▶ _What to work on_
Reproduce verbatim everything in the records from the line containing "Open the B52" down to the line containing "(x=772, y=173)", both of those lines included.

▶ _Dataset records_

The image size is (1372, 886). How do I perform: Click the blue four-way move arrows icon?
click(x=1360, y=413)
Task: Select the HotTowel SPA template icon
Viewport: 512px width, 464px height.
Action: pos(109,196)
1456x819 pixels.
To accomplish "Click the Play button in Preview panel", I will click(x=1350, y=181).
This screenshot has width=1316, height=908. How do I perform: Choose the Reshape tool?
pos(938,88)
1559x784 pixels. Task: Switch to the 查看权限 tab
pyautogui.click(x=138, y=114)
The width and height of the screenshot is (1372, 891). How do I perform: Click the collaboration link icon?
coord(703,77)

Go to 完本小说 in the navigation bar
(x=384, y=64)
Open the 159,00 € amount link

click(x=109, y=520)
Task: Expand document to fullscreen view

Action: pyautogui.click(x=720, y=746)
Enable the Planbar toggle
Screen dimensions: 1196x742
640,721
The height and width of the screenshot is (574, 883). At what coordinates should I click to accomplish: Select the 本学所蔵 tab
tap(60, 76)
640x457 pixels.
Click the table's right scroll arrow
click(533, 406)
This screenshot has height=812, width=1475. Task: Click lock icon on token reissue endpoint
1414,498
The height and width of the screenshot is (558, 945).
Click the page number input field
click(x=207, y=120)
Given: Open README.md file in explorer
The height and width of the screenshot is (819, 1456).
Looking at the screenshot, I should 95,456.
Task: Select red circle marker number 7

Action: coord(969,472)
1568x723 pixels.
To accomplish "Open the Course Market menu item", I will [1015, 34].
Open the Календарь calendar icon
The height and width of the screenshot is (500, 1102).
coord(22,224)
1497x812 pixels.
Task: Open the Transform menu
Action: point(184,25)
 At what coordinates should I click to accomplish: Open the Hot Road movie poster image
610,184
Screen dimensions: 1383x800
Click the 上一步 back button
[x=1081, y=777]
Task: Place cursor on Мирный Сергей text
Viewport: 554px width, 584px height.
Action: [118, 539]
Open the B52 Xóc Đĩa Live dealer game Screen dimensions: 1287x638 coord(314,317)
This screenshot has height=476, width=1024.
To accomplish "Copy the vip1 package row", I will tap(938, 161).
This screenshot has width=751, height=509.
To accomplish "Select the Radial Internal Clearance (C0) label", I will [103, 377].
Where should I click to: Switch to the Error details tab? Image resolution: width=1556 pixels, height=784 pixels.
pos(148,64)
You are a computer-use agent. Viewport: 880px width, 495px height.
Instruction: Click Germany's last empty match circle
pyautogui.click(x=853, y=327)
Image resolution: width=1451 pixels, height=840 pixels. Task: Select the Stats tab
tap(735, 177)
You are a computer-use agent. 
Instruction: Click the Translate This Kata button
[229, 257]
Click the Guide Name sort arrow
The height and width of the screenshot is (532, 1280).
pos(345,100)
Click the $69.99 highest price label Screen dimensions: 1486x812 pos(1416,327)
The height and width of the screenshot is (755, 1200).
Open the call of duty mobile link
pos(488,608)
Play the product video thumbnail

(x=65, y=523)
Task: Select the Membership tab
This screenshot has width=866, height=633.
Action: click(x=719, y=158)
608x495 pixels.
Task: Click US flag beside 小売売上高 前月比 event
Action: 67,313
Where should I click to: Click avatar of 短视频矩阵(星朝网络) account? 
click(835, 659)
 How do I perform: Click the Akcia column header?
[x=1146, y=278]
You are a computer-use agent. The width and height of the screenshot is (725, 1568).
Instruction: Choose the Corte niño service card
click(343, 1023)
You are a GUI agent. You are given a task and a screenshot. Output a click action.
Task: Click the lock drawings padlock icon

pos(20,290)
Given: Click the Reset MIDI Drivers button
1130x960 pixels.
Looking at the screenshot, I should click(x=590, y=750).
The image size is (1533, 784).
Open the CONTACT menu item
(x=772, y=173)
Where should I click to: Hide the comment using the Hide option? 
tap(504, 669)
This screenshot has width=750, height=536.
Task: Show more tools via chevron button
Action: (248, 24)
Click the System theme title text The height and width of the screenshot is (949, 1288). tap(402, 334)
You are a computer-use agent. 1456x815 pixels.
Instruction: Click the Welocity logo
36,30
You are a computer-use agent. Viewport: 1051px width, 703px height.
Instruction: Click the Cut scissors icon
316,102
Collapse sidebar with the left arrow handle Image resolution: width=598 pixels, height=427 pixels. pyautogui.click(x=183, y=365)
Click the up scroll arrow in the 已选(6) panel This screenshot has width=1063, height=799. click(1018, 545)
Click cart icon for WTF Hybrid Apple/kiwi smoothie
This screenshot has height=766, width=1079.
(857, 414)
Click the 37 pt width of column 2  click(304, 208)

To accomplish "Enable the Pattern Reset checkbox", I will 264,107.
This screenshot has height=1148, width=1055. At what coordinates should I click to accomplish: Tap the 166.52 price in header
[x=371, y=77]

▶ _Final answer_
Open the B52 Xóc Đĩa Live dealer game Screen dimensions: 1287x638 coord(314,317)
This screenshot has height=476, width=1024.
To accomplish "Copy the vip1 package row", I will tap(938, 161).
This screenshot has width=751, height=509.
To accomplish "Select the Radial Internal Clearance (C0) label", I will [103, 377].
Where should I click to: Switch to the Error details tab? Image resolution: width=1556 pixels, height=784 pixels.
pos(148,64)
You are a computer-use agent. Viewport: 880px width, 495px height.
Instruction: Click Germany's last empty match circle
pyautogui.click(x=853, y=327)
Image resolution: width=1451 pixels, height=840 pixels. Task: Select the Stats tab
tap(735, 177)
You are a computer-use agent. 
Instruction: Click the Translate This Kata button
[229, 257]
Click the Guide Name sort arrow
The height and width of the screenshot is (532, 1280).
pos(345,100)
Click the $69.99 highest price label Screen dimensions: 1486x812 pos(1416,327)
The height and width of the screenshot is (755, 1200).
Open the call of duty mobile link
pos(488,608)
Play the product video thumbnail

(x=65, y=523)
Task: Select the Membership tab
This screenshot has width=866, height=633.
Action: click(x=719, y=158)
608x495 pixels.
Task: Click US flag beside 小売売上高 前月比 event
Action: 67,313
Where should I click to: Click avatar of 短视频矩阵(星朝网络) account? 
click(835, 659)
 How do I perform: Click the Akcia column header?
[x=1146, y=278]
You are a computer-use agent. The width and height of the screenshot is (725, 1568).
Instruction: Choose the Corte niño service card
click(343, 1023)
You are a GUI agent. You are given a task and a screenshot. Output a click action.
Task: Click the lock drawings padlock icon

pos(20,290)
Given: Click the Reset MIDI Drivers button
1130x960 pixels.
Looking at the screenshot, I should click(x=590, y=750).
The image size is (1533, 784).
Open the CONTACT menu item
(x=772, y=173)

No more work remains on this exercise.